I work in an environment with many web apps backed by different databases on different servers.

Each database is rather unique in its design and application but there still remains common data in each that I would like to abstract out. Each database, for instance has a vendors table, a users table, etc...

I would like to abstract out this common data to a single database but still let the other databases join on these tables, even have keys to enforce constraints, etc... I'm in a MsSql environment.

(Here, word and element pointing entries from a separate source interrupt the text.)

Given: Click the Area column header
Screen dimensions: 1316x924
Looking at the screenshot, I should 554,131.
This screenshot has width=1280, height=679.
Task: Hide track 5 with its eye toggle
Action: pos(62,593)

enter image description here

What are the options available? The way I see it, I have the following options:

  • Linked servers
  • Read only logins to give access to views

Is there anything else to consider?

Answer

Registered User picture Registered User · May 6, 2013

There are many ways you could tackle this problem. I would strongly recommend either solutions 1, 2, or 3 depending upon your business needs:

  1. Transactional Replication: If the common database is the record of account and you want to provide read-only versions of the data to separate applications, then you can replicate the core tables, possibly even just the core columns of tables, to each separate server. One upside of this approach is that you can replicate to as many subscriber databases as you want. This also means you can customize which tables and fields are available to the subscribers based on their needs. So if one application needs user tables and not vendor tables, then you only subscribe to the user tables. If another only needs vendor tables and not user tables, then you can subscribe to the vendor tables only. Another upside is that replication keeps itself synched and you can always reinitialize a subscription if a problem comes up.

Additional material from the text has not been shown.